Stored entries
────────
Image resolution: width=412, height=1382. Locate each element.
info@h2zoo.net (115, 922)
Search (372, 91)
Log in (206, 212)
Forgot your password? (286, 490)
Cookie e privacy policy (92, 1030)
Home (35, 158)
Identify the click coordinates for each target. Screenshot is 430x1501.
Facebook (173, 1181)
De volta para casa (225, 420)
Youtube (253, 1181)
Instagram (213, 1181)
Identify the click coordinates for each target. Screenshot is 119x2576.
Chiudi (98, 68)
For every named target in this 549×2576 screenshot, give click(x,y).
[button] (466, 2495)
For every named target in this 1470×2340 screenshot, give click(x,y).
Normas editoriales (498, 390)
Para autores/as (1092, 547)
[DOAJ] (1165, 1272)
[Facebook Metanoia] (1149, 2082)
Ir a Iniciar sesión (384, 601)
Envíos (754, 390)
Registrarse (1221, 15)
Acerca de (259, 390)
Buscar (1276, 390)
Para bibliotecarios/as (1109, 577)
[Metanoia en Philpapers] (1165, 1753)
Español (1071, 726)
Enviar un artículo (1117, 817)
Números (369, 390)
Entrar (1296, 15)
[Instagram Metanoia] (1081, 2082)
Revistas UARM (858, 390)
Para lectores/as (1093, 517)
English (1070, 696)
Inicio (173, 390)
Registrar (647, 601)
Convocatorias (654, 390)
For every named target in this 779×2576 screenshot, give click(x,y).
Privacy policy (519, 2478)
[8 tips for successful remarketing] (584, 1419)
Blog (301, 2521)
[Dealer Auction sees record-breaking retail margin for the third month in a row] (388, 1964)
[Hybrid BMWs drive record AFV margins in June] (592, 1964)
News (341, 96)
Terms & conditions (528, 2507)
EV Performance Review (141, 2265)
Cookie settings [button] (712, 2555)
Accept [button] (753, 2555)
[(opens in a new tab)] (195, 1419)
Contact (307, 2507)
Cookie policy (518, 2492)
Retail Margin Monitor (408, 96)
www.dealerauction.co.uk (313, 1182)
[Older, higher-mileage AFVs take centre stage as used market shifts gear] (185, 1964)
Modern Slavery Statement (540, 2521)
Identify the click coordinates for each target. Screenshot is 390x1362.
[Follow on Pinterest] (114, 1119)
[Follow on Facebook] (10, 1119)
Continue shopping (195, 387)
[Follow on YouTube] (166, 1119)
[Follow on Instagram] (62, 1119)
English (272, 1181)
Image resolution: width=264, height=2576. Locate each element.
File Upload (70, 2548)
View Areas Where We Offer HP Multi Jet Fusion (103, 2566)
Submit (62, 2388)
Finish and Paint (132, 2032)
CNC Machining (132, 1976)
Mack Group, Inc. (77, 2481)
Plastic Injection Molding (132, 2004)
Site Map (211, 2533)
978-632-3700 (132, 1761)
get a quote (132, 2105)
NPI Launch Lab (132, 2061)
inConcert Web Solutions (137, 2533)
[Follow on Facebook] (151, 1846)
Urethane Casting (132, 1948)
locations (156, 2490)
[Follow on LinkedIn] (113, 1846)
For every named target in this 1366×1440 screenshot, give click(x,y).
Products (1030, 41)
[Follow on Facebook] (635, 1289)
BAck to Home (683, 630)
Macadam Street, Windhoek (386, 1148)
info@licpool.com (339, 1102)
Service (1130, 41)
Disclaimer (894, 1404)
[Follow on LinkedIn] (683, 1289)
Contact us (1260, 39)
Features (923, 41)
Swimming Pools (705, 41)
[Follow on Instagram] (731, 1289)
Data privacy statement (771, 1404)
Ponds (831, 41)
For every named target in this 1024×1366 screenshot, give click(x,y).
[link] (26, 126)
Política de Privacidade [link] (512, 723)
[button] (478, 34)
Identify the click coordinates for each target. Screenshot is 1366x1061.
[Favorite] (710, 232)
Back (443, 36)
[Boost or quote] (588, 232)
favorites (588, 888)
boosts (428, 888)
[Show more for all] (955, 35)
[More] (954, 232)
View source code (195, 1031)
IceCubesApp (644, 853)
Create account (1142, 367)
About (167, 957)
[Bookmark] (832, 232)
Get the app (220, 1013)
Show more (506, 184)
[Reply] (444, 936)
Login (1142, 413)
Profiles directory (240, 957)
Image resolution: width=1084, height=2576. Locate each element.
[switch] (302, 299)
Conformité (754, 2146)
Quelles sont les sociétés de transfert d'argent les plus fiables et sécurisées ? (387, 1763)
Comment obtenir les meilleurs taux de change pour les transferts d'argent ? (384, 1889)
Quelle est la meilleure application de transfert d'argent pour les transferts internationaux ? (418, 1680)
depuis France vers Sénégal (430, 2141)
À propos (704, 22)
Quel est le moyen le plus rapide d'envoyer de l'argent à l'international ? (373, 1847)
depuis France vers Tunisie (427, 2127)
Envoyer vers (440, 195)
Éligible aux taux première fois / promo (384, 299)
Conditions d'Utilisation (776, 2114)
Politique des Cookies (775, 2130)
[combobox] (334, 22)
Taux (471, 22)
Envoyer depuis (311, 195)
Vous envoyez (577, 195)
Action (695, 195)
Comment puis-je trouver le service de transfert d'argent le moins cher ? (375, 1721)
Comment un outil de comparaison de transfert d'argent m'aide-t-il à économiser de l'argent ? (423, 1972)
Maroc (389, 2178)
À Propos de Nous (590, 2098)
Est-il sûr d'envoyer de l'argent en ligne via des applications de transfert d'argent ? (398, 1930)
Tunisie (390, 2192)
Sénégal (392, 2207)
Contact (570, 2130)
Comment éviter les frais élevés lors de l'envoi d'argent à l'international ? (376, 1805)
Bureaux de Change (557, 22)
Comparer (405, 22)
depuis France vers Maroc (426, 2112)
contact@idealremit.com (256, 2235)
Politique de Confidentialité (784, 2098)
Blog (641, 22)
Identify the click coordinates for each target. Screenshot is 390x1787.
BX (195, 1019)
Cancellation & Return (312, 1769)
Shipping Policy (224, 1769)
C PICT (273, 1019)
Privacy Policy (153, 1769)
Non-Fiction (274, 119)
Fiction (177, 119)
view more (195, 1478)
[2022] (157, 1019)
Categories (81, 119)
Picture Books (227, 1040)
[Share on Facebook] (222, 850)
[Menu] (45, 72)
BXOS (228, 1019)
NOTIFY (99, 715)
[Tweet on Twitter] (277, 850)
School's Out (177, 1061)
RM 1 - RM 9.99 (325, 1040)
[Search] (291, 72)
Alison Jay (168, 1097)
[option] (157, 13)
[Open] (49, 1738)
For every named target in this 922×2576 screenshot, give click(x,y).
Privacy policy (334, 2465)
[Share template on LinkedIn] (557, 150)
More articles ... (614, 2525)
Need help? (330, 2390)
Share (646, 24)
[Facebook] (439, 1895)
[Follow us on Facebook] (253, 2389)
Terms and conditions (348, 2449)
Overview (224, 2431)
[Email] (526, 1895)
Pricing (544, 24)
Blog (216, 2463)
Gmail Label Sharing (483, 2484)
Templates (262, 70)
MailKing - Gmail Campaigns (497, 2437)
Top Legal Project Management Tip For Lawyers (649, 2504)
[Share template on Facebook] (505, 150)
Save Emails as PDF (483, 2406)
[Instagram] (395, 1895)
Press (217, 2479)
────────
#### Your objective
Please, from the entries above, set down exactly the lines from the one containing "Screenshot is 119x2576." through the one containing "Normas editoriales (498, 390)", and only those.

#### Solution
Identify the click coordinates for each target. Screenshot is 119x2576.
Chiudi (98, 68)
For every named target in this 549×2576 screenshot, give click(x,y).
[button] (466, 2495)
For every named target in this 1470×2340 screenshot, give click(x,y).
Normas editoriales (498, 390)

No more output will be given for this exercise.